Life of Mary (XI): Return to Nazareth

"In this Family, love for God and neighbor centered on loving attention to Jesus, the Father’s eternal Word, who learned how to talk with human words and to love with the heart of a man."

Life of Mary

We don't know for certain how long the Holy Family remained in Egypt. The most likely conjecture is that it was between one and two years. St. Matthew, the evangelist who records this episode, gives us quite a succinct account, as he does on other occasions. All he tells us is that when Herod was dead, an angel of the Lord appeared to Joseph in Egypt as he slept and said: 'Rise up, take the Child and his Mother, and go into the land of Israel, for those who sought the Child's life are dead ' (Mt 2:19-20).

The Patriarch responds, as always, without delay: Joseph arose, took the Child and his Mother, and went into the land of Israel (Mt 2:21). He doesn't hesitate even for a moment. Taking only the time needed to collect his tools and few possessions, he would have said a quick goodbye to those who had been their neighbors during those months and set about preparing for the return journey.

"The Patriarch responds, as always, without delay: "Joseph arose, took the Child and his Mother, and went into the land of Israel" (Mt 2:21).

Coptic tradition tells us that the Holy Family traveled by sea, not by land. It is a likely hypothesis. Now that the danger had passed, the sea route was more economical and entailed fewer privations than the overland path of the caravans. They probably traveled on one of the numerous vessels that went down the Nile from the city of Memphis (today's Cairo) to Alexandria, where they could board a small boat for the four or five day trip along the Mediterranean coast to Ascalon, Joppa, or Yamnia.

On disembarking, Joseph would have inquired about the new king in Judea, Archelaus, one of Herod's sons, whose cruelty almost matched his father's—he had just beheaded several thousand of his subjects in the very Temple itself. At first, Mary's spouse had planned to settle in Bethlehem, the birthplace of the Messiah. But since the angel had not indicated a specific destination—only that he return to the land of Israel—it seemed better to go to a place outside that king's jurisdiction. The Lord confirmed Joseph in his plan through an angel: But when he heard that Archelaus reigned over Judea in place of his father Herod, he was afraid to go there, and being warned in a dream he withdrew to the district of Galilee (Mt 2:22). The prophecy of Micah had announced the birth of Jesus in Bethlehem, but other oracles—as Matthew recalls—pointed to Nazareth as the place where the Messiah would grow to maturity. So he went to dwell in a city called Nazareth, so that what was said by the prophets would be fulfilled: 'He will be called a Nazarene ' (Mt 2:23).
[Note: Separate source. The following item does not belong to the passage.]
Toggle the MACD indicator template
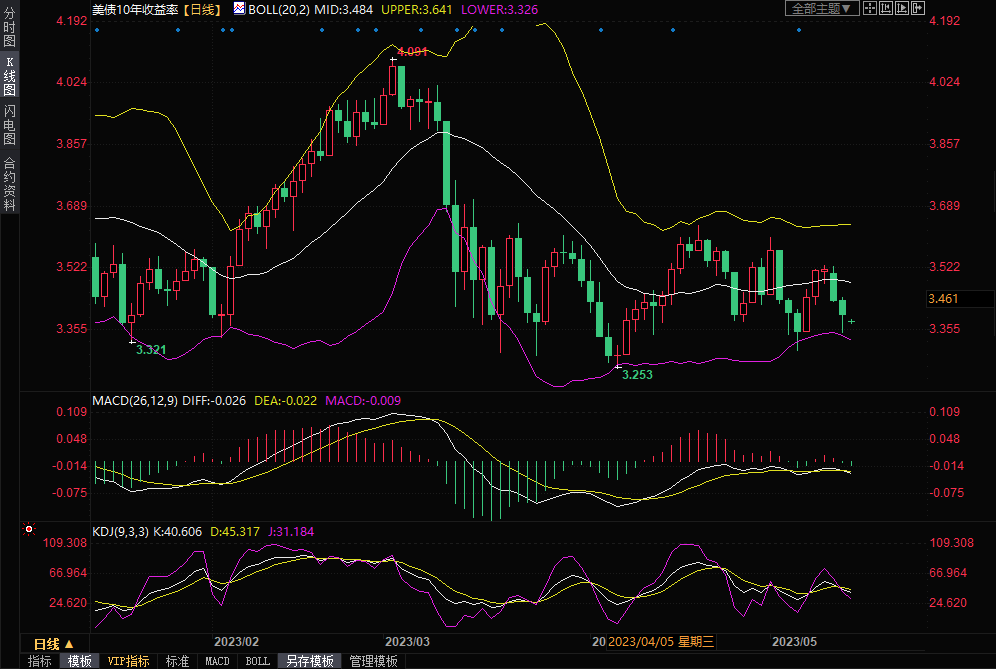This screenshot has width=996, height=669. pos(217,661)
The trip to Nazareth was calm and peaceful, made without haste. We can imagine how happy our Lady and Joseph were when they crossed the plains of Esdraelon and reached Galilee. They felt at home in that familiar countryside where they had spent the years of their childhood and adolescence. In Nazareth they were reunited with relatives and friends, surprised to see them back after so many months without news. There would have been no lack of embarrassing questions, motivated both by affection and a healthy curiosity. But Mary and Joseph were discreet in their responses and didn't reveal the truth about Jesus that they kept in their hearts.

In this Family, love for God and neighbor centered on loving attention to Jesus, the Father's eternal Word.
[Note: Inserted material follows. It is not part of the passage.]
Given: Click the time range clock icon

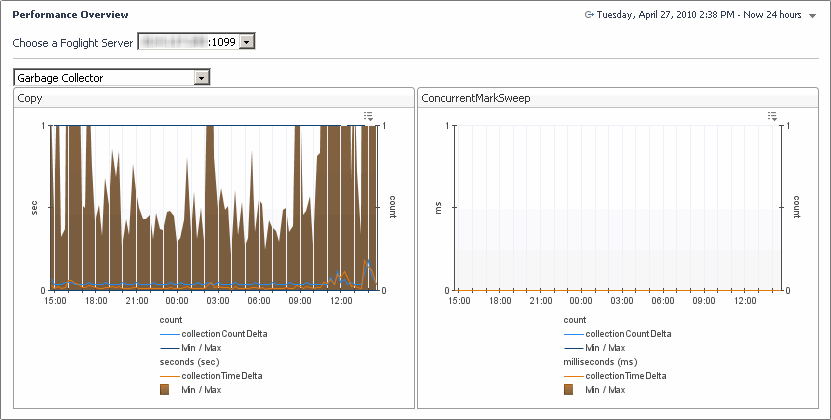Looking at the screenshot, I should coord(589,16).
They returned to their small house built onto one of the many caves around Nazareth. They may have found it in bad repair, having been gone for so long. But Joseph would have restored it skillfully, and Mary set about giving it a thorough cleaning, assisted perhaps by her cousin, Mary of Cleophas, the mother of James and Joseph, and also of Simon and Jude, and by other relatives.

The daily life and work of the Holy Family gradually returned to normal, without anything extraordinary. St. Luke, who resumes his account at this point, states simply that the Child grew stronger, full of wisdom, and the grace of God was in him (Lk 2:40). Our Lady, like all mothers, watched over the human growth of her Son and Lord with loving eyes, full of admiration at how God was working so naturally. Joseph worked hard, grateful that his labor was of service to the mystery of the Redemption. In this Family, love for God and neighbor centered on loving attention to Jesus, the Father's eternal Word, who learned how to talk with human words and to love with the heart of a man.